Y los espejos no mienten. Mientras el discurso oficial promete crecimiento, turismo y prestigio, la historia demuestra algo más incómodo: estos eventos no transforman países, los exhiben.
Revelan su capacidad real de ejecución, la solidez de sus instituciones y, sobre todo, la seriedad de sus prioridades.
México llega con una ventaja innegable: no organiza solo. Comparte sede, tiene infraestructura y experiencia.
No hay presión urgente por construir ni por improvisar. Pero ahí está el riesgo. Sin presión, el poder mexicano cae en su patrón más peligroso: la simulación. Cumplir en lo superficial mientras se evade lo estructural. El verdadero partido no se jugará en la cancha, sino en la percepción. En un mundo hiperconectado, cada error se amplifica, cada falla se convierte en narrativa global. México quiere proyectarse como destino confiable para inversión, turismo y manufactura avanzada. Pero esa imagen choca con una realidad persistente: inseguridad, descoordinación institucional y decisiones fragmentadas.
No hay campaña que pueda ocultar contradicciones tan evidentes.

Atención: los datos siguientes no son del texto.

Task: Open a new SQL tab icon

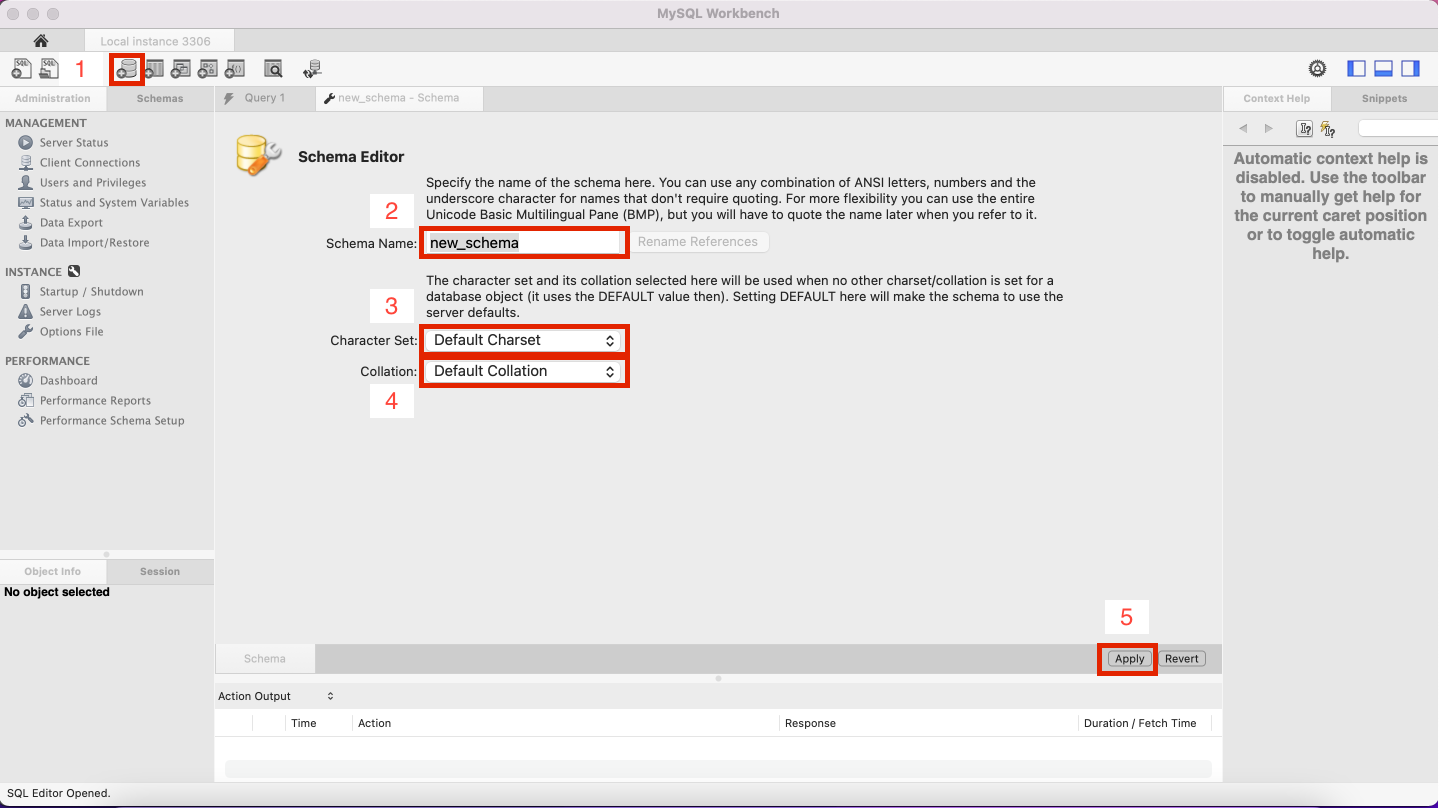Action: click(21, 69)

La experiencia internacional es clara: los países que capitalizan un Mundial no son los que más gastan, sino los que mejor ejecutan y comunican una visión coherente. Aquí es donde México se juega mucho más que un torneo. La ciencia es contundente: la percepción se construye con experiencias, no con discursos.
Si visitantes e inversionistas perciben desorden, improvisación o riesgo, esa será la huella que permanezca.
Y en la era de la inteligencia artificial, esa huella se amplifica, se replica y se vuelve casi imposible de revertir. El problema de fondo no es técnico, es político. Un poder fragmentado, dividido entre niveles de gobierno y agendas particulares, incapaz de coordinarse en torno a una estrategia nacional. El visitante no distingue entre instituciones: vive una experiencia integral. Y esa experiencia define al país.
Mientras tanto, el nearshoring avanza como una oportunidad silenciosa.
Empresas buscan relocalizarse, redefinir cadenas de suministro, apostar por regiones confiables.
El Mundial podría ser el escaparate perfecto.
Pero sin credibilidad, no hay inversión sostenible. México no necesita euforia. Necesita disciplina. Necesita convertir visibilidad en confianza, y confianza en resultados.
Porque el Mundial durará un mes, pero la reputación que deje puede durar décadas.
El mundo no viene a ver fútbol. Viene a evaluar si México es capaz de estar a la altura de sí mismo.